Französisches Militärgericht in Paris

Conseil de Guerre. Ein kleiner Saal mit kahlen Wänden, der einzige Schmuck ist eine alte Wanduhr. Die Fenster sind grün verhangen, der Zuschauerraum ist durch Eisenstangen abgeteilt. Hinten an der Wand, dem Gerichtshof gegenüber, eine lange Bank mit sechs Soldaten darauf. Das Ganze liegt im Militärgefängnis zu Paris.

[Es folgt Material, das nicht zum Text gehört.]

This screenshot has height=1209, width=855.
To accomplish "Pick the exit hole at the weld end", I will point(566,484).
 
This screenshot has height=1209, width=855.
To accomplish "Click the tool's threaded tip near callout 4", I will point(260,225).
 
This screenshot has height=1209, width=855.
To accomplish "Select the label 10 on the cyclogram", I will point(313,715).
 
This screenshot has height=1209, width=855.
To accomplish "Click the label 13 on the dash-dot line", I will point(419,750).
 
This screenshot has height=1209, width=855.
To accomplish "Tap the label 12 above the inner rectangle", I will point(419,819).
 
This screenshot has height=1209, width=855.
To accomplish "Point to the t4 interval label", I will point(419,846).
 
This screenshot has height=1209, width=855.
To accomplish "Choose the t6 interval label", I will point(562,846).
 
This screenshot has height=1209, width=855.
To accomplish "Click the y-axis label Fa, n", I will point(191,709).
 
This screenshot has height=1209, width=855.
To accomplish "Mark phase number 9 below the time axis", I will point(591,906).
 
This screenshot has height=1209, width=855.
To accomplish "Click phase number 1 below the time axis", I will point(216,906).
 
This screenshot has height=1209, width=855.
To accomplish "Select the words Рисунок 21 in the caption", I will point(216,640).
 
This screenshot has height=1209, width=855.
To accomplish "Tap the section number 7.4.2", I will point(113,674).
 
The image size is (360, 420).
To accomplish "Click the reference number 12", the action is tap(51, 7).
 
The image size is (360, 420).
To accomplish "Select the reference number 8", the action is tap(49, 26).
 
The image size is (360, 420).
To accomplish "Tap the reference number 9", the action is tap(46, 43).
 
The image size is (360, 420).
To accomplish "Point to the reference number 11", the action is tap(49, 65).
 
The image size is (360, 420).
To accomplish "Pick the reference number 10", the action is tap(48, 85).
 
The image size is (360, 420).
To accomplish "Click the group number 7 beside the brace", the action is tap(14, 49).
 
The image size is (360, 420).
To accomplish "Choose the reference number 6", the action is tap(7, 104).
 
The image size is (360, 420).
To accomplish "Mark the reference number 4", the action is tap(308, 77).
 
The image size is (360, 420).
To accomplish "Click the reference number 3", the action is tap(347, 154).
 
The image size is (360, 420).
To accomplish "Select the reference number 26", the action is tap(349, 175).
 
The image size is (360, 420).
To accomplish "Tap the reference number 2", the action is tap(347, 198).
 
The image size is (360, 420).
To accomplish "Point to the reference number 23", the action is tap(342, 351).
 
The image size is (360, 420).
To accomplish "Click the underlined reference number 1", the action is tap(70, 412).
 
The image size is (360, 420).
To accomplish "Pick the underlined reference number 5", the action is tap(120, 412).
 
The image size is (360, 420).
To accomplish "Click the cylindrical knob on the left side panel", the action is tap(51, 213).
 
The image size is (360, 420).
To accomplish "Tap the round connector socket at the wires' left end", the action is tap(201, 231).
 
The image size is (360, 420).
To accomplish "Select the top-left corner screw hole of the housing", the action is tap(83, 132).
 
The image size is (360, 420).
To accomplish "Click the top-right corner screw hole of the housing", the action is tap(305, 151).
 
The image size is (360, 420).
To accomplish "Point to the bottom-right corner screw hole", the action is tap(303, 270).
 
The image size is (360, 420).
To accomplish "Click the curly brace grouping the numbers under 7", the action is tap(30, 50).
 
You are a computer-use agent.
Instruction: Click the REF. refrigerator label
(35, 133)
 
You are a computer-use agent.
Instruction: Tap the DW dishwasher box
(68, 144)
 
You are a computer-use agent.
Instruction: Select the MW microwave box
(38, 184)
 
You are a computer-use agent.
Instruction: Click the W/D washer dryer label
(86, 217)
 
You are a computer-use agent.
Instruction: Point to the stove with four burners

Das Gericht besteht aus dem Vorsitzenden und sechs Dienstgraden in verschiedenen Uniformen. Die Gesichter sind – mit einer Ausnahme – anständig; immerhin ist in den Augen meist etwas, das einen den Wunsch aussprechen läßt, mit den Herren dienstlich und zu Kriegszeiten lieber nichts zu tun zu haben … Links der Staatsanwalt, le commissaire du gouvernement, ein dicker, hindenburgartiger Mann mit einem leichten Tick in den Schultern; neben ihm der greffier, ein Herr mit merkwürdig kleinem Hinterkopf. Das, was man in Deutschland gern als „Kasernenfresse“ bezeichnet, ist hier seltner. Rechts der Angeklagte, und zwar einer in Zivil. Hinter ihm sein Verteidiger und die der nächsten Affären – drei in Zivil, einer in Uniform.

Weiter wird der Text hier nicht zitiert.